Unfortunately, the bad news doesn't end there. Winter means the flow of latex from rubber trees is dampened (which limits production), while the demand for products like rubber gloves has remained strong despite the global economic slowdown. It's also important to note that output from the Association of Natural Rubber Producing Countries (ANRPC) fell 5.1% in the 12-month period ending October 2009. Since ANRPC accounts for about 93% of the world's natural rubber production and the association has expressed concerns about how climate change will affect future production, the long-term prognosis appears to be troubling at best.
On the other hand, ANRPC also reported that rubber-tree plantings have risen with one million new hectares added between 2005 and 2008. The goal is to regulate natural rubber production in order to stabilize prices by 2014. If you're wondering why it will take so long for the new plantings to have an effect, it takes six to seven years for a rubber tree to reach maturity and then it will remain productive for another 25 years. In other words, natural rubber production is a slow process that is totally dependent on factors like temperature and rainfall. But the fact remains that potential supply will increase by 30-50% between 2015 and 2020.
Between now and then, fleets must be prepared for future price increases as unstable natural rubber production and crude oil costs will continue to have a negative effect on the tire manufacturing and retread industries. This puts increased emphasis on inflation pressure maintenance practices and tire repair procedures since inattention in these areas will reduce tire performance and severely limit retreadability. Another area that must be addressed is the seemingly simple task of seating the beads. Believe it or not, improperly seated beads will result in irregular treadwear patterns and premature removal from service.

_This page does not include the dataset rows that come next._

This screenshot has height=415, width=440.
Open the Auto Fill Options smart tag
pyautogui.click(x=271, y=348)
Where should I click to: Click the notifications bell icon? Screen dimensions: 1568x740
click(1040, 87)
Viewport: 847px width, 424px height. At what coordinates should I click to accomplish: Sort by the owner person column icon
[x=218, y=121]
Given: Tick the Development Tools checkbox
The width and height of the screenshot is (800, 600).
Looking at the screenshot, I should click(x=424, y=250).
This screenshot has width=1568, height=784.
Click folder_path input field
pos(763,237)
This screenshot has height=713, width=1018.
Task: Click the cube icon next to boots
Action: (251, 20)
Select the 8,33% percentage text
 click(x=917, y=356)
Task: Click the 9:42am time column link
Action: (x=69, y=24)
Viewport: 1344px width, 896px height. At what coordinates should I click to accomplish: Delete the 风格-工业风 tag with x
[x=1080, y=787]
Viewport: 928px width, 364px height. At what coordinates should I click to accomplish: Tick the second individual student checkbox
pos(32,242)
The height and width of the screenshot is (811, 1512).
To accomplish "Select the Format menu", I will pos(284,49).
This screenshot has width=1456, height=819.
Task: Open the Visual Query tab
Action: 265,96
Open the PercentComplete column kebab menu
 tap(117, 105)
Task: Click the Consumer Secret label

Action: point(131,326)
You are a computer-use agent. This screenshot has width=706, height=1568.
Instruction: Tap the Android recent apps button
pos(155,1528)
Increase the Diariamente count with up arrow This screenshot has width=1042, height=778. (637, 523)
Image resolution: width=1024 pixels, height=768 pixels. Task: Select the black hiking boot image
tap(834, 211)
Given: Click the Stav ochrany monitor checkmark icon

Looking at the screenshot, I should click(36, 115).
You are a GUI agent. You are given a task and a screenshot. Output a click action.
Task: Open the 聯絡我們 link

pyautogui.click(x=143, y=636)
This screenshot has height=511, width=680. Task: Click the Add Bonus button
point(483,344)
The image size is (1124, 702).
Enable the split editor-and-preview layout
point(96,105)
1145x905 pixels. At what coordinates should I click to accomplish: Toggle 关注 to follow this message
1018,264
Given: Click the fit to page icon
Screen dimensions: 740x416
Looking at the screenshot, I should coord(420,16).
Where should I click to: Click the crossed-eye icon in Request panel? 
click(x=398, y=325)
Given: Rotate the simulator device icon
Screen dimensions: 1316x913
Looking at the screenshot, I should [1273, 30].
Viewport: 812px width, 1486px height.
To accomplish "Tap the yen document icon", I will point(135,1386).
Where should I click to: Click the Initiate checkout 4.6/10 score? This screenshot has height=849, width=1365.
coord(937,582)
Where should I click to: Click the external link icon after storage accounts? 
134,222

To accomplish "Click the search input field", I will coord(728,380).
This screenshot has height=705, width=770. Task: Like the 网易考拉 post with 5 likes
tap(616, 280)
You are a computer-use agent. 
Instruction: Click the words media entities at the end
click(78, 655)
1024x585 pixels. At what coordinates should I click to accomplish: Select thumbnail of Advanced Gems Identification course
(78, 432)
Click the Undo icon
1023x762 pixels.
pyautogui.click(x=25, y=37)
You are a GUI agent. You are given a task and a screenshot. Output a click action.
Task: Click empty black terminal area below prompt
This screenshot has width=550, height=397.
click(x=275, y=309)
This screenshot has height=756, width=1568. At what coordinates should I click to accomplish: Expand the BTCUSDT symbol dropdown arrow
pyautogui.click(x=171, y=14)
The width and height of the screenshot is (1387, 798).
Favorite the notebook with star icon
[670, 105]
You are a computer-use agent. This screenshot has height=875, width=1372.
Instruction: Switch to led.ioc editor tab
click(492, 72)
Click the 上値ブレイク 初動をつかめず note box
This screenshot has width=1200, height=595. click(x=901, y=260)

This also means fleets will need to be more selective on who services, repairs and retreads their tires. A poorly trained and ill-equipped workforce makes it easy for vendors to offer rock-bottom labor prices, but the consequences can be severe on a number of levels. Besides the obviously higher cost per mile, improper service procedures can also expose fleets to increased liability. The owner of the vehicle is ultimately responsible for the maintenance and repair of every component, so utilizing the services of a vendor that does not employ a qualified workforce will never look good in front of a jury.
As expensive as they are today, truck tires will likely become more expensive with each passing year. Even with increased natural rubber production on the horizon, crude oil and energy costs will still have an impact on prices because both are expected to rise over the next decade. Getting a handle on maintenance and service procedures in the short term is the only way that fleets can establish practices that will lessen the blow from future increases.